# [Texte donné]
Un autre incident révélateur eut lieu le jour même du témoignage de Yaakov Finci. A l’issue de la séance de l’après-midi, le juge Tripalo avait gagné un coin de la salle et conversait avec quelqu’un au moment où Sakic, escorté par deux gardes armés, sortait pour regagner la prison. Comme d’habitude, l’accusé se tourna pour échanger un regard avec ses proches et autres supporters qui assistaient religieusement à chaque séance du procès. Lorsque ces derniers remarquèrent que le juge avait le dos tourné, ils saluèrent Sakic du salut fasciste oustachi, dans l’enceinte même du tribunal.
Le jour du verdict, les groupes radicalement opposés - en faveur et contre Sakic – vinrent en grand nombre entendre la sentence des juges, remplissant chacun une moitié de la salle. Après la lecture du verdict «coupable» par le juge Tripalo et de la sentence maximale (20 ans de prison), j’eus deux rencontres caractérisant les divisions au sein de la société croate. Alors que je quittais la salle du tribunal, un homme m’accosta, hurlant à mon intention, dans un anglais américain impeccable, que j’eusse mieux fait de m’occuper des «criminels israéliens», ajoutant: «Comment justifiez-vous un million de Palestiniens déplacés ?» Au même moment, d’autres hommes bousculèrent Zoran Pusic, militant des droits de l’homme, lui lançant même des crachats. Juste avant ces deux incidents déplorables, j’avais été accosté par un homme grand et bien habillé, qui se présenta comme le frère du Dr Mile Boskovic, assassiné en septembre 1944 par Dinko Sakic en personne; ce meurtre constituait un élément clé du dossier et cet épisode avait donné lieu à un des témoignages les plus dramatiques du procès. (Après une tentative d’évasion effectuée par deux jeunes détenus juifs du camp, Sakic rassembla tous les prisonniers dans la cour centrale et se mit à choisir des hommes au hasard pour les pendre en représailles. Boskovic était un de ces hommes et il déclara à Sakic que la pendaison n’était pas compatible avec la tradition du Monténégro et qu’en qualité de Monténégrin il s’y opposait; sur ce, Sakic sortit son revolver et l’abattit sur place.) Le frère me remercia ainsi que le Centre Wiesenthal pour avoir contribué à traduire Sakic en justice et je fus fort sensible à cette expression de gratitude.

# [Énoncé 1]
D'après le texte sur le procès de Dinko Sakic, quelle peine le juge Tripalo prononça-t-il contre l'accusé ?
# [Énoncé 2]
Rédigez la suite du texte sur le procès de Dinko Sakic en reprenant après sa dernière phrase.

Relevés des positions cibles:
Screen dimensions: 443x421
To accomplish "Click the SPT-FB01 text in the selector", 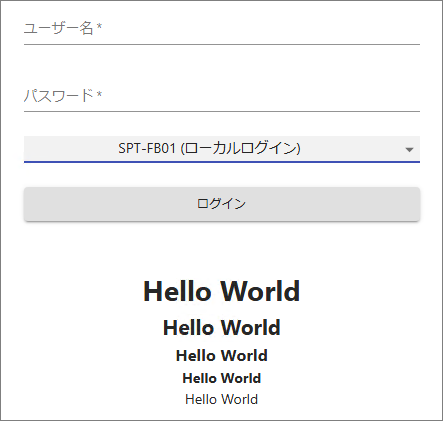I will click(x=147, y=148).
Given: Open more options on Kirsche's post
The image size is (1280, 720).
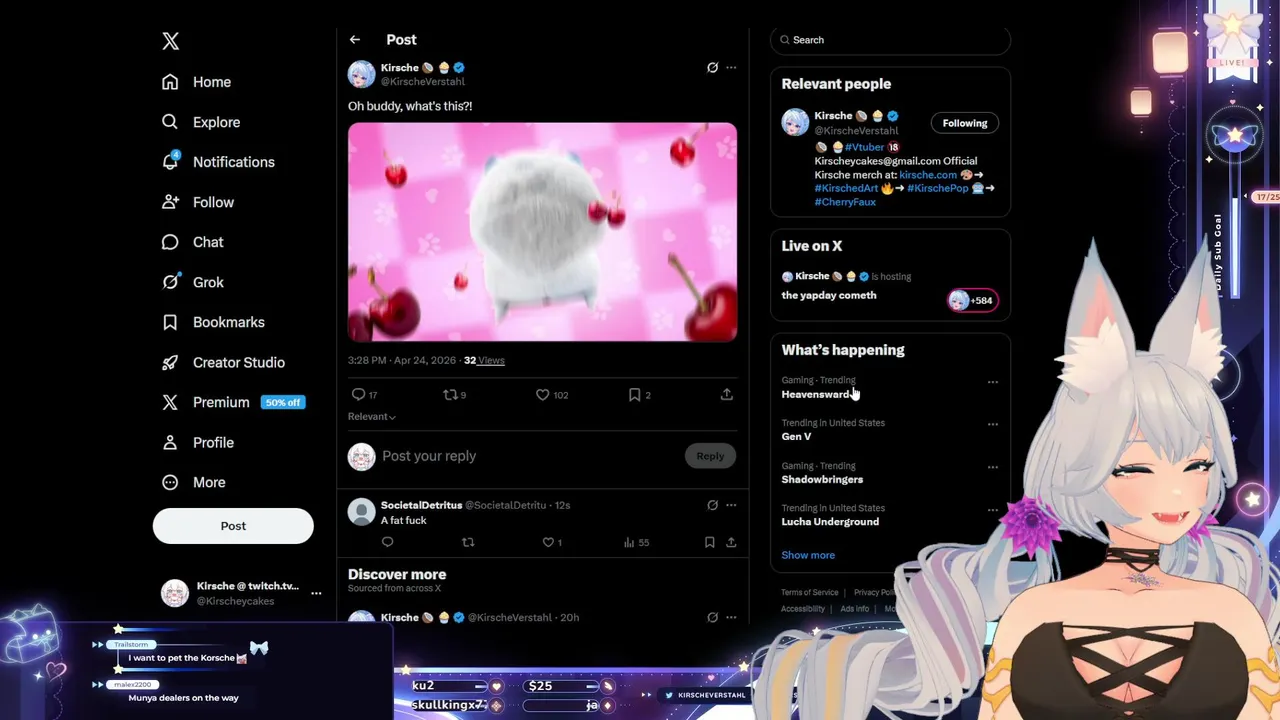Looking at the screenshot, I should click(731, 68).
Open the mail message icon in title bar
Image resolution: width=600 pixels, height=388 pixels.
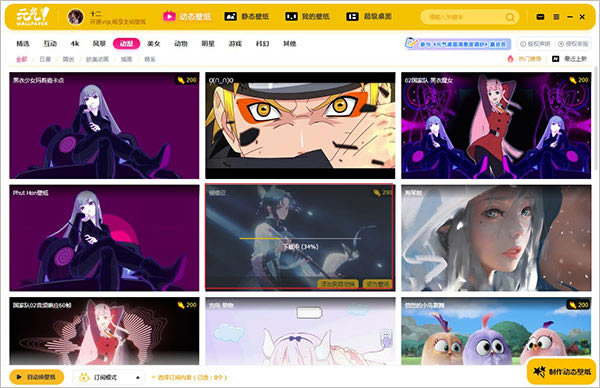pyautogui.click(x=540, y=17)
* * *
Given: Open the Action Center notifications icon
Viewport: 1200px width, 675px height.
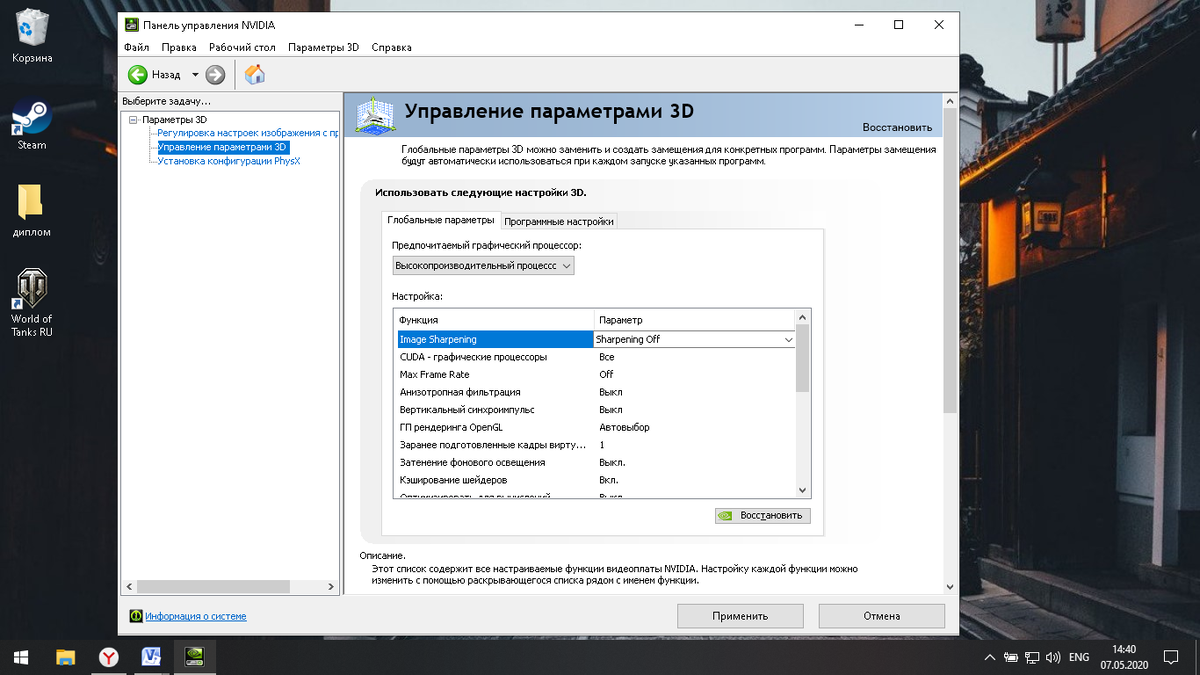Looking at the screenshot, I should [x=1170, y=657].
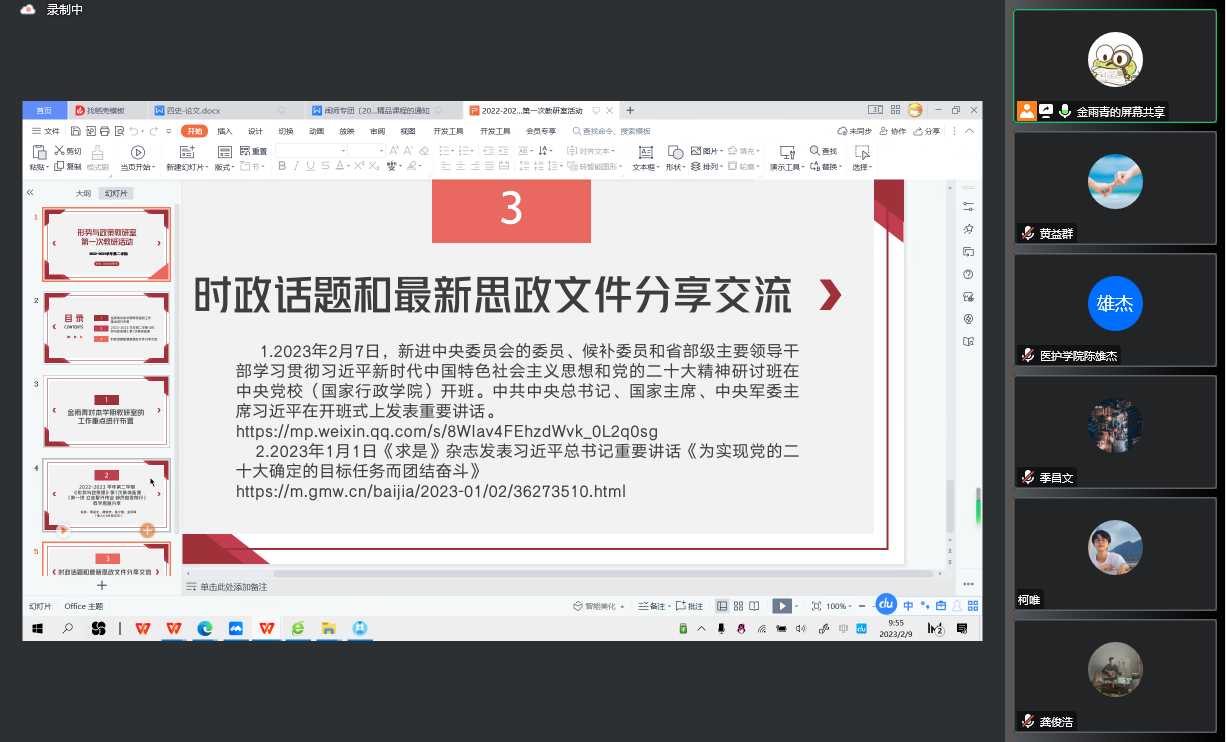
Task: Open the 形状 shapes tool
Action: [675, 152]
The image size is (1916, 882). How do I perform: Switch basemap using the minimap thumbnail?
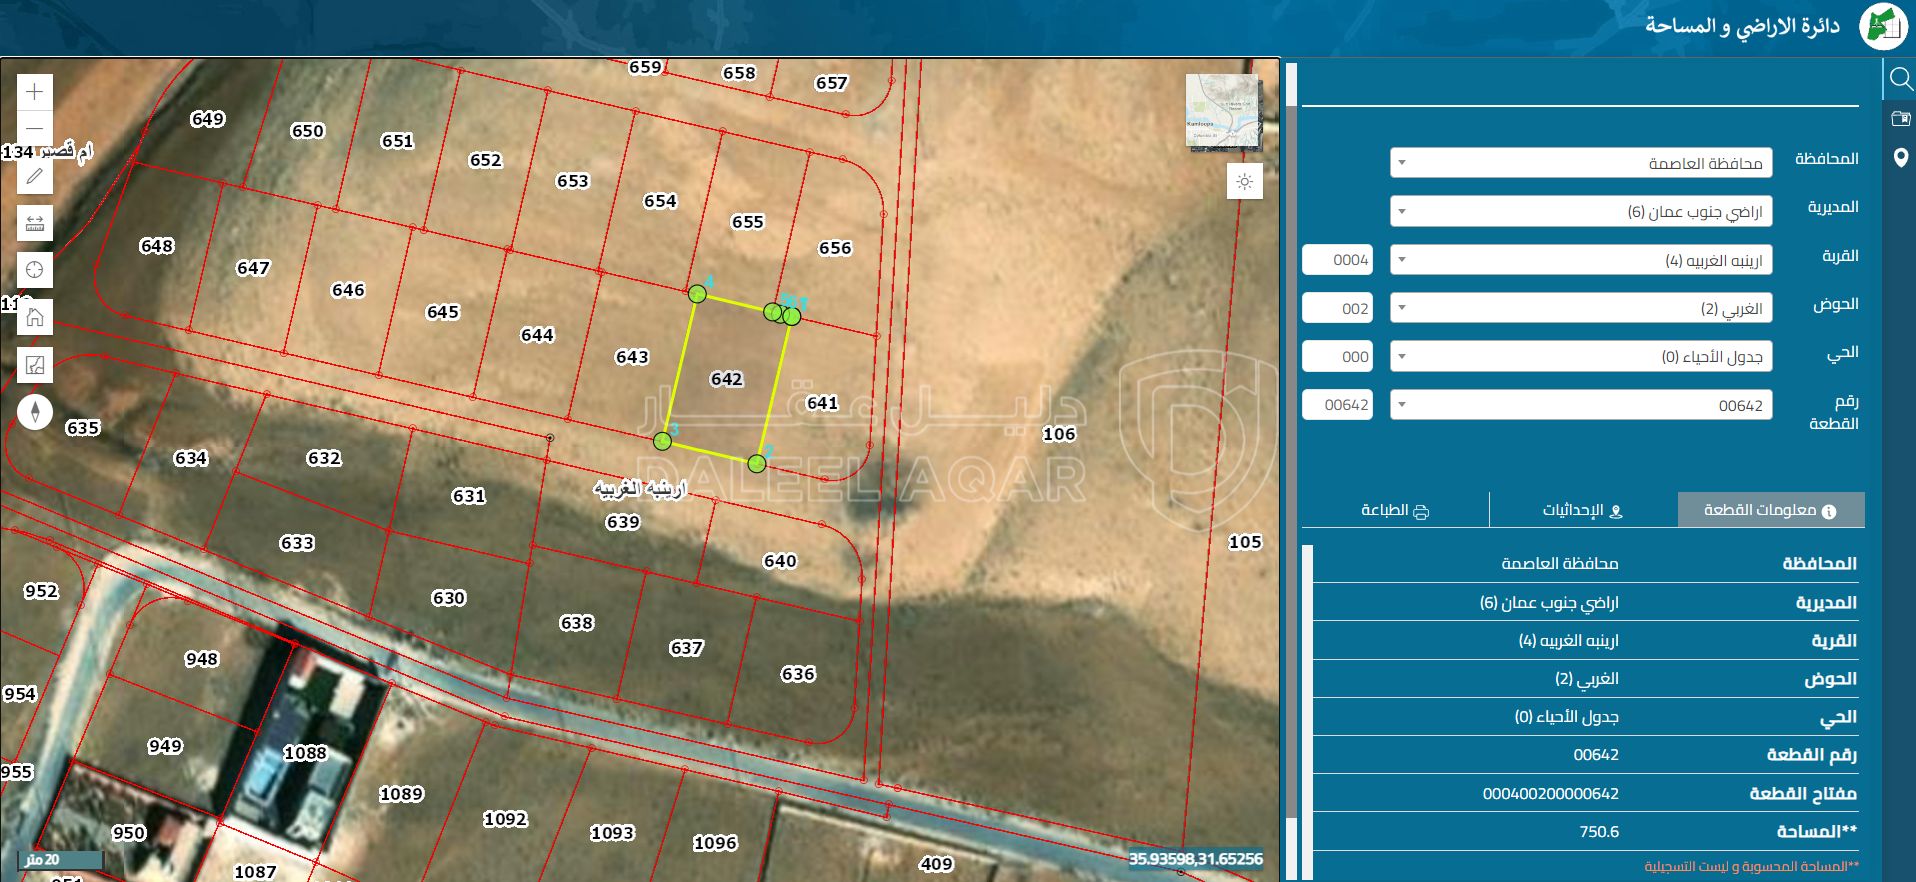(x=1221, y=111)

# [Bonne réponse 1]
La sentence maximale, soit 20 ans de prison.

# [Bonne réponse 2]
D’après le journaliste Igor Alborghetti, aujourd’hui rédacteur adjoint au populaire hebdomadaire croate Globus, le procès Sakic constitua «un tournant décisif pour la société croate». La suite des événements semble donner raison à son analyse. Après le procès, l’aile droite du parti HDZ du président Tudjman subit une première défaite partielle aux élections et fut remplacée par une coalition de libéraux et de sociaux-démocrates. Peu après, Stjepan Mesic, une des éminentes figures politiques antifascistes, fut élu président, remplaçant Tudjman après le décès de ce dernier. Sous l’impulsion de cette nouvelle direction, la Croatie souligne désormais sa tradition anti-nazie et cherche à être admise au sein de l’Otan et de l’Union européenne.
La récente visite du président Mesic en Israël fut l’occasion de saisir l’ampleur du tournant adopté par la diplomatie croate. Au cours de son séjour, Mesic, s’exprimant sans ambiguïté, présenta des excuses publiques pour les crimes perpétrés par les Oustachis, ouvrant ainsi une page nouvelle dans les relations bilatérales entre les deux pays ainsi qu’entre Croates et Juifs.
Repères historiques
Dans la période de l’entre-deux-guerres, la Croatie faisait partie de la Yougoslavie. Le 10 avril 1941, les Nazis et les Italiens établirent un État indépendant («Nezavisna Drzava Hrvatska» – l’État indépendant de Croatie) qui comprenait l’actuelle Croatie et la Bosnie-Herzégovine et qui comptait une population d’environ 6,3 millions d’habitants, dont 40’000 Juifs. Le contrôle du pays fut confié aux mains du mouvement fasciste oustachi, dirigé par Ante Pavelic; tout au long de son existence, la Croatie fut un État satellite du Troisième Reich. Les Oustachis tentèrent d’«épurer» la Croatie de ses minorités – les Serbes, les Juifs et les Tsiganes – et, dans ce but, ils construisirent de nombreux camps de concentration, dont le plus vaste et le plus «réputé» était le camp de Jasenovac, à 100 km de Zagreb: près de 85’000 civils, dont 18’000 Juifs, y furent assassinés au cours des années 1941-1945. Outre le massacre des Juifs dans les camps, les Croates arrêtèrent des milliers de Juifs qui, à partir d’août 1942, furent déportés à Auschwitz, où la grande majorité d’entre eux périrent.
Il est important de remarquer que le processus d’application de la Solution finale en Croatie fut entièrement exécuté par la population locale, sous la direction des Oustachis. Au total, près de 30’000 Juifs parmi les 40’000 de la population juive de Croatie furent assassinés. De nombreux survivants furent protégés d’abord par les Italiens qui occupèrent la côte dalmatienne et qui refusèrent de livrer les Juifs des territoires sous leur contrôle; plus tard, ils furent sauvés par les partisans anti-nazis, aux rangs desquels on comptait de nombreux Croates.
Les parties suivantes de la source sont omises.